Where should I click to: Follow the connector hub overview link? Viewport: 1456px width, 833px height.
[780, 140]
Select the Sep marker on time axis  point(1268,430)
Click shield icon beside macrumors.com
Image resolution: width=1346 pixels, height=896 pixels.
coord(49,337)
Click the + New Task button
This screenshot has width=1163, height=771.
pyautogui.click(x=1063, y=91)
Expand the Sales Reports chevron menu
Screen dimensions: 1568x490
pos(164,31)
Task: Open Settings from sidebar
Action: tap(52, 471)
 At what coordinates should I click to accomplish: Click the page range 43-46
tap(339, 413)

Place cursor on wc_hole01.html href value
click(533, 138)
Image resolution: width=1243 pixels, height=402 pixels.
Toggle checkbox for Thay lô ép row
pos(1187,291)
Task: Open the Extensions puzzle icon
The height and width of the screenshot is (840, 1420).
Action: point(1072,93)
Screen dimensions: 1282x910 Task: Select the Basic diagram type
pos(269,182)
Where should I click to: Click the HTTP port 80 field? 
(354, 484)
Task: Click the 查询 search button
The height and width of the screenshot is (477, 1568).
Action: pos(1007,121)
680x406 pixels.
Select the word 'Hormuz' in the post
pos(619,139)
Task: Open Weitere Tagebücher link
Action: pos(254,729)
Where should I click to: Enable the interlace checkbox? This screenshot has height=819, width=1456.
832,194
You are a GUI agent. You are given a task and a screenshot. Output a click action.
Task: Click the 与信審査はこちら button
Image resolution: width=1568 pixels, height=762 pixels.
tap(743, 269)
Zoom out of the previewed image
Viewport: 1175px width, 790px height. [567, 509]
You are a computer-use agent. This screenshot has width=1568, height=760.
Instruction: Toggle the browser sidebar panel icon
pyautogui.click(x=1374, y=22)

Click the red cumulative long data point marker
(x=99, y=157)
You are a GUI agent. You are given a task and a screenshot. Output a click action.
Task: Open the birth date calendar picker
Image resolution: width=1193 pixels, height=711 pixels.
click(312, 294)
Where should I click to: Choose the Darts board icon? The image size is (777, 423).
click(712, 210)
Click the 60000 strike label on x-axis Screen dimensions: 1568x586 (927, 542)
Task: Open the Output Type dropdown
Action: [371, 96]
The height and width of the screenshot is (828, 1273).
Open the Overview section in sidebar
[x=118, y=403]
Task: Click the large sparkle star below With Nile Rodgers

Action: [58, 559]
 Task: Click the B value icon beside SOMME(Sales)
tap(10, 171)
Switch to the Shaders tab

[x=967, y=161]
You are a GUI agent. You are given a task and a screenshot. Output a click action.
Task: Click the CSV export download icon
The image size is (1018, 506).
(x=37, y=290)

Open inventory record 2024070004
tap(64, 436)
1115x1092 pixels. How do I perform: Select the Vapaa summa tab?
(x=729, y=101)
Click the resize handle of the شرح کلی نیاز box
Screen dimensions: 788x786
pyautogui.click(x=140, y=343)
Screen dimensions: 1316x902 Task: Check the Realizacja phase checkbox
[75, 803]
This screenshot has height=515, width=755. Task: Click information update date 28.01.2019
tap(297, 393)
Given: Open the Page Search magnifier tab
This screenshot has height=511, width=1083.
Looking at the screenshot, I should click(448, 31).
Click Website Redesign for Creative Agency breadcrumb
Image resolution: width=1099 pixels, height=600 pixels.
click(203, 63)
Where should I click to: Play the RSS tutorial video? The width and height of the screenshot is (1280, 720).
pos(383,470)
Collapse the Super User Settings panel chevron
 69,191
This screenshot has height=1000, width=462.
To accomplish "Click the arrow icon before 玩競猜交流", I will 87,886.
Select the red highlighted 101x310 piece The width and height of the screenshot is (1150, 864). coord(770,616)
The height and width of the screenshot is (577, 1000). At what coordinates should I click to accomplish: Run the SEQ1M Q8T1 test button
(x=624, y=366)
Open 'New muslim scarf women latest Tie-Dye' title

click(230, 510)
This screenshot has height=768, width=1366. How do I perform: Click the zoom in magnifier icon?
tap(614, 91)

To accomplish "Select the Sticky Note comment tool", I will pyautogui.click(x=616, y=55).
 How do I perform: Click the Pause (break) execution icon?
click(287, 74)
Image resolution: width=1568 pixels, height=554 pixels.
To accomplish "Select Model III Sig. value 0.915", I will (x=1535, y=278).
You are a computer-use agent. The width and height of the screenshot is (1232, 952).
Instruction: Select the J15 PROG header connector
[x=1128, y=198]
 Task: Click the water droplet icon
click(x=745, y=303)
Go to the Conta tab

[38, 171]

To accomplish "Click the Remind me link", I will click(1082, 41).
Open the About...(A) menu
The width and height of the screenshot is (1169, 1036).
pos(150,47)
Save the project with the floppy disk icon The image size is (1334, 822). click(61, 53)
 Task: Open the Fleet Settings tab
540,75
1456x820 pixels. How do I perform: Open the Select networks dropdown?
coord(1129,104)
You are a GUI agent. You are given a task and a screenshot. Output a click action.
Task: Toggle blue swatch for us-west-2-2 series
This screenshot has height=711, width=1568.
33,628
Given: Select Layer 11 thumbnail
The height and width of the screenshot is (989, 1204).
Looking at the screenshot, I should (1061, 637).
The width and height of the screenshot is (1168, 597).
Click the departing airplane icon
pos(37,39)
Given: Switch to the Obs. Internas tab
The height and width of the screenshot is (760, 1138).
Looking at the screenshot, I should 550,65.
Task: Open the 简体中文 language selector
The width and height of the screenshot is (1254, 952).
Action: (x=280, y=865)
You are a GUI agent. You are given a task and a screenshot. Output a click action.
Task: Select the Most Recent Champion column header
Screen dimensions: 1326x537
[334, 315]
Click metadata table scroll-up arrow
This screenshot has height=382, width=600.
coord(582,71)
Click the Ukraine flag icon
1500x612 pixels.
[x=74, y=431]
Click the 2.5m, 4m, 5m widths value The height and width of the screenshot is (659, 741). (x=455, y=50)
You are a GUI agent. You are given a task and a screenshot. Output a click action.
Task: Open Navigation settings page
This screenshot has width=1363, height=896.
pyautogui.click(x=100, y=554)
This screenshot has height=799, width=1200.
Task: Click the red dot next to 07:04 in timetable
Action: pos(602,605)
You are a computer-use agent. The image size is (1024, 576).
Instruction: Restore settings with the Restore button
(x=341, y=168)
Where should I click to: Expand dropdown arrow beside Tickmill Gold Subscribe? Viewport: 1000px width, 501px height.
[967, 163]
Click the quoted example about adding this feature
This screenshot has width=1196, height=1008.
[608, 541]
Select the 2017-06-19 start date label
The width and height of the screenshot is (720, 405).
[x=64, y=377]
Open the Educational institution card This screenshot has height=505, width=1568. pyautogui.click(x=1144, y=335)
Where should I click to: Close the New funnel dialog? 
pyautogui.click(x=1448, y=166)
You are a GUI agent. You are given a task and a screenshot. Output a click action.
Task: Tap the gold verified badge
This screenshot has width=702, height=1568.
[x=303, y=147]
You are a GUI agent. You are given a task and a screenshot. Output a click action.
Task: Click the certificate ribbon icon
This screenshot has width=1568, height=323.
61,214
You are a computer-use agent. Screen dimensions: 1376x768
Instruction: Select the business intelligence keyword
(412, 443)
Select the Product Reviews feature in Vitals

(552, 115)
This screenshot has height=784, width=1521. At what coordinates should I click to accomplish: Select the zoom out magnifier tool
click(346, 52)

◆ ◆ ◆

> **STATED TASK**: Write out the records from the start through the line containing "Action: point(1072,93)", copying each line verbatim.

> **RESPONSE TO THE TASK**:
Where should I click to: Follow the connector hub overview link? Viewport: 1456px width, 833px height.
[780, 140]
Select the Sep marker on time axis  point(1268,430)
Click shield icon beside macrumors.com
Image resolution: width=1346 pixels, height=896 pixels.
coord(49,337)
Click the + New Task button
This screenshot has width=1163, height=771.
pyautogui.click(x=1063, y=91)
Expand the Sales Reports chevron menu
Screen dimensions: 1568x490
pos(164,31)
Task: Open Settings from sidebar
Action: tap(52, 471)
 At what coordinates should I click to accomplish: Click the page range 43-46
tap(339, 413)

Place cursor on wc_hole01.html href value
click(533, 138)
Image resolution: width=1243 pixels, height=402 pixels.
Toggle checkbox for Thay lô ép row
pos(1187,291)
Task: Open the Extensions puzzle icon
The height and width of the screenshot is (840, 1420).
Action: point(1072,93)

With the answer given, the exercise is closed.